UCEProtect Level 1 (Need More Info)
This is a new entrant to Spamassassin’s weekly masscheck. Results indicate a moderate performer but its safety rating indicates need for improvement. “set 0, broken down by message age in weeks” suggests that this list operates a spam trap with ~1 week expiration. Overlaps indicate similar data sources to the other trap-based DNSBL’s. The nearest production rule being PSBL at 73%, but 77% overlap with MSPIKE_BL and 88% overlap with HOSTKARMA_BL.
Recommendation: Watch for a few months. If its safety were better we might recommend a low score, except the high overlap with other trap-based lists (HOSTKARMA_BL especially) might make this rule redundant for Spamassassin.
Nix Spam: RCVD IN_NIX_SPAM (Redundant, Unsafe)
NiX Spam is operated by German media outlet Heise.de. It is a bit unusual compared to other DNSBL’s in that it only lists IP addresses for 12 hours. For this reason we are having a difficult time measuring its performance using the usual masscheck mechanisms. Reportedly it works best for European mail.
While RuleQA is unable to give any statistics, I can report results from my own servers where it caught ~50% of my spam during the past month. Unfortunately, it also caught 1.8% of my ham during that period. Its failures seem consistent: some legitimate Japanese companies, prominent American subscriptions and various senders in the IADB whitelist. To make matters worse, it is overlapping with high scoring RCVD_IN_PBL ~85% of the time.
Recommendation: Due to poor safety and largely redundant performance to PBL, this is a strong recommendation to avoid using this DNSBL.
RCVD_IN_TIOPAN_BL (Avoid)
While we are unable to give exact numbers due to limitations in masscheck, it is evident from Tiopan’s results that this is a very aggressive DNSBL. While it caught ~81-87% of spam, also caught somewhere between 1.6% and 17% of ham. None of the other DNSBL’s come anywhere close to this scary level of false positives. Further worrisome is the overlap of PBL at 78%.
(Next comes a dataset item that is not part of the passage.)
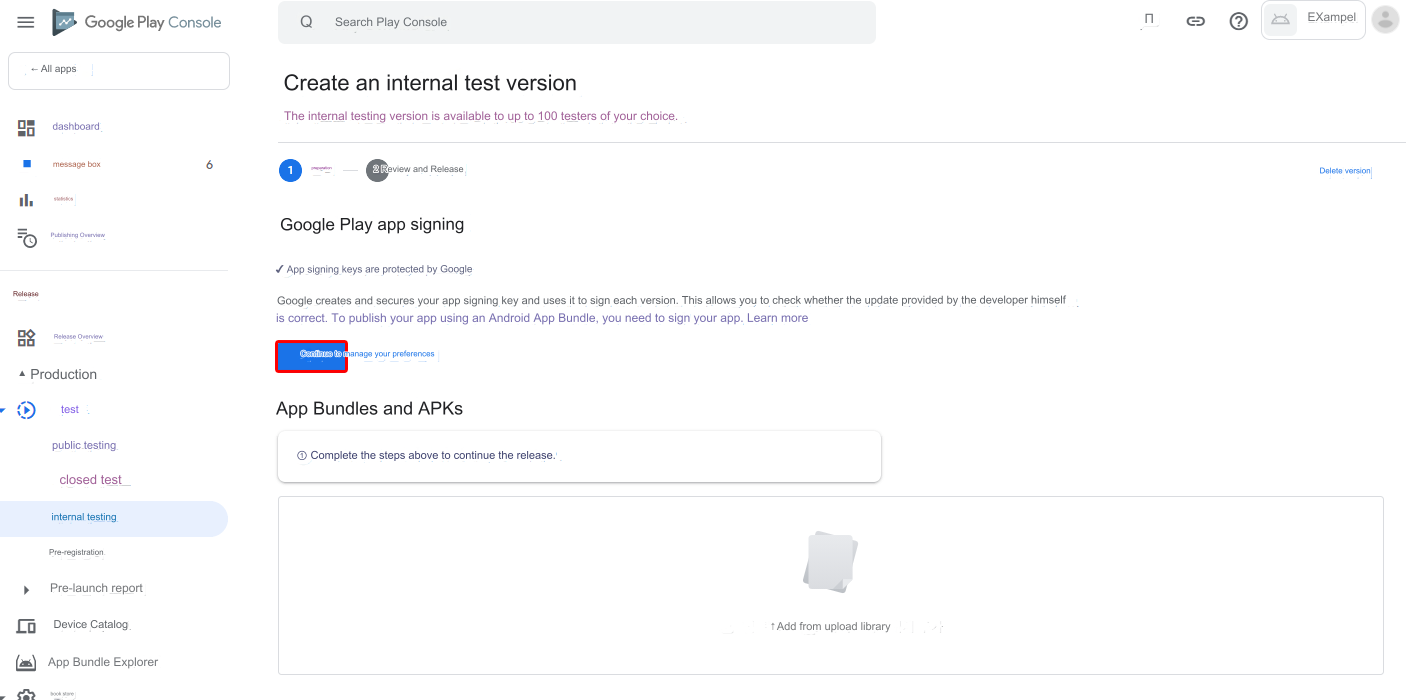
Task: Expand the Pre-launch report section
Action: (x=26, y=590)
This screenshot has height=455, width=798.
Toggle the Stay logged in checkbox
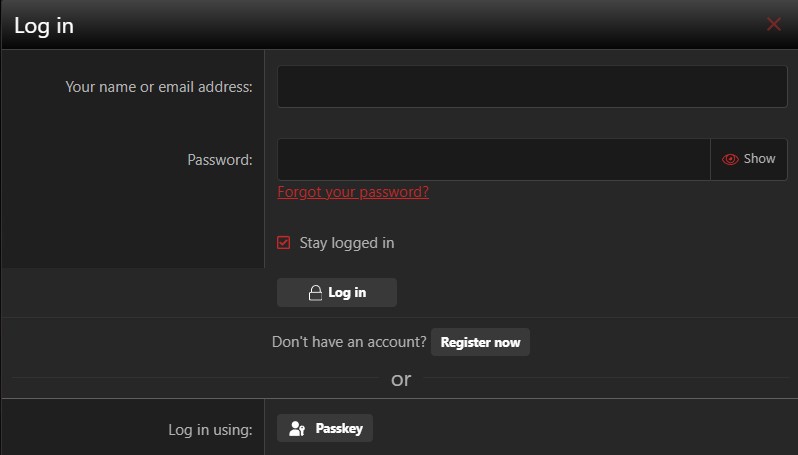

Recommendation: Avoid. Extremely poor safety rating combined with high PBL redundancy makes this list very dangerous to Spamassassin.
Lashback UBL (Service Failure)
The last time we tested Lashback’s UBL in masscheck was during late 2009. It performed very poorly in that test with 7.9% spam and 2.3% ham detected. I attempted to test it again locally this past week but it was a complete failure, with their DNS servers responding anywhere between zero and 12 seconds. Most DNS queries used by spamassassin respond in less than 0.3 seconds. This can delay your spamassassin filter by several seconds per message before it hits the forced DNS timeout. The weekly statistics at Intra2Net further indicates that this list suffers from reliability issues.
I only mention the problems of UBL here because I noticed a few people recommending it as a custom rule. This further underscores the importance of testing.